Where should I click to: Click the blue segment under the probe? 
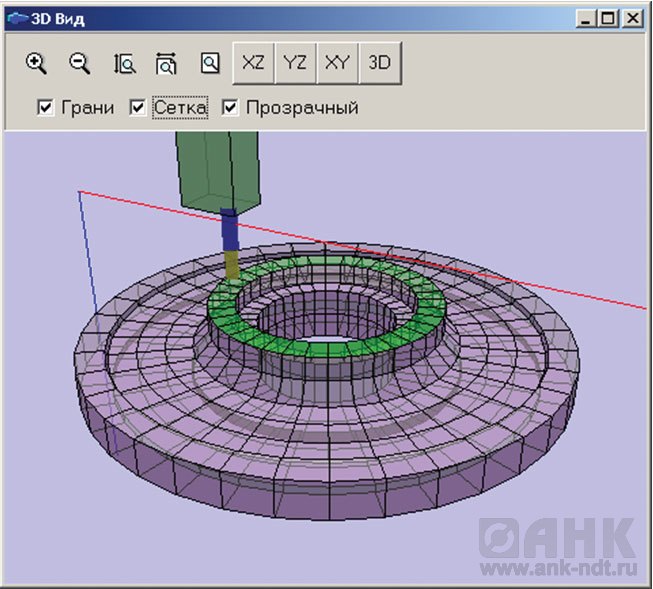230,231
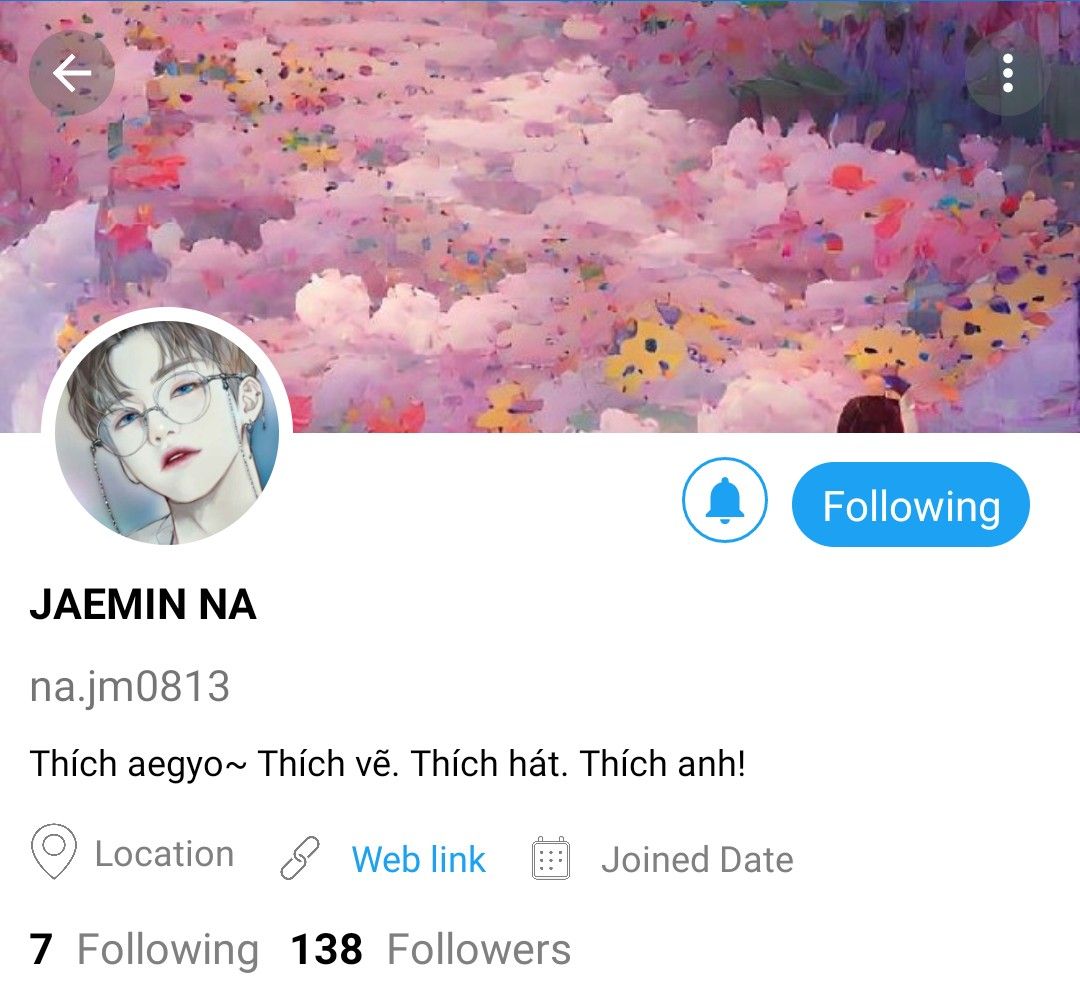Click the JAEMIN NA display name
Image resolution: width=1080 pixels, height=1000 pixels.
(143, 605)
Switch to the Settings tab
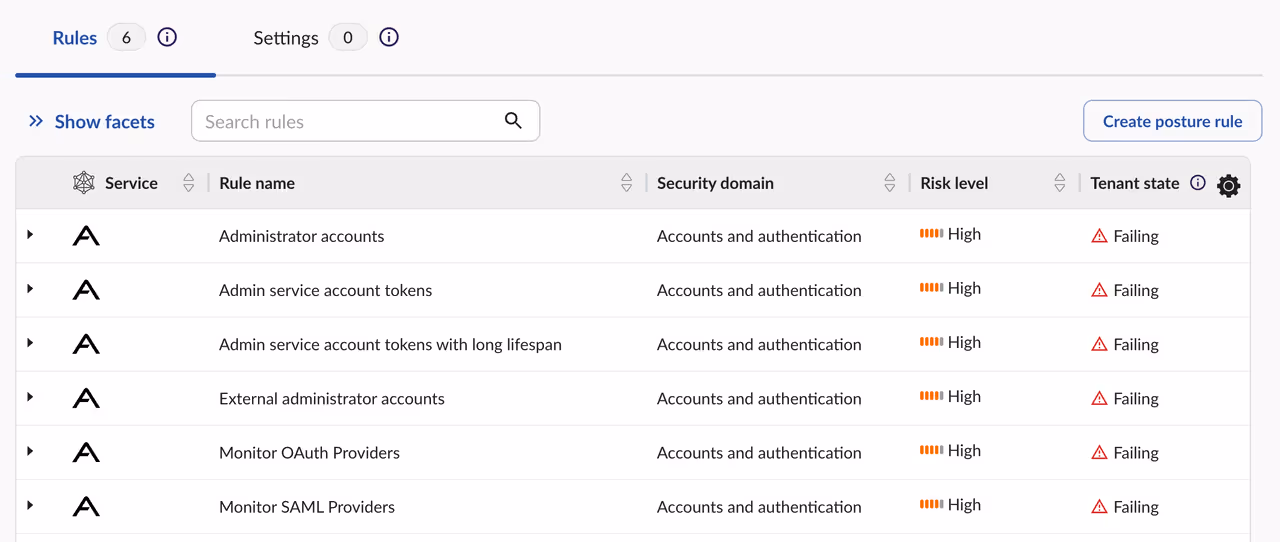Image resolution: width=1280 pixels, height=542 pixels. pyautogui.click(x=286, y=38)
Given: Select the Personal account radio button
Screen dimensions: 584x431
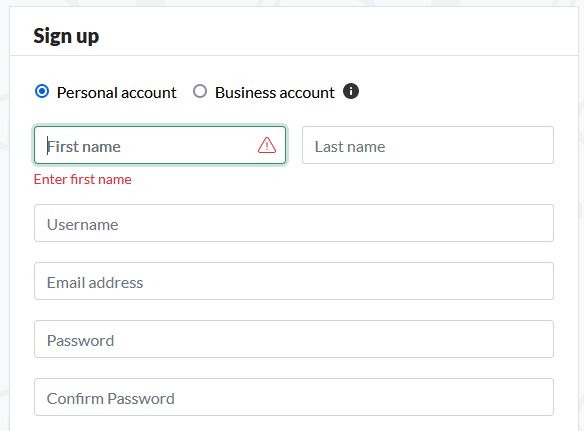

▸ Work to complete: Copy the data above word for word, leaving out the pictures.

▸ Exercise result:
Where should I click to: Click the blue segment under the probe? 
230,231
Click the JAEMIN NA display name
Image resolution: width=1080 pixels, height=1000 pixels.
(143, 605)
Switch to the Settings tab
Image resolution: width=1280 pixels, height=542 pixels. pyautogui.click(x=286, y=38)
Given: Select the Personal account radio button
Screen dimensions: 584x431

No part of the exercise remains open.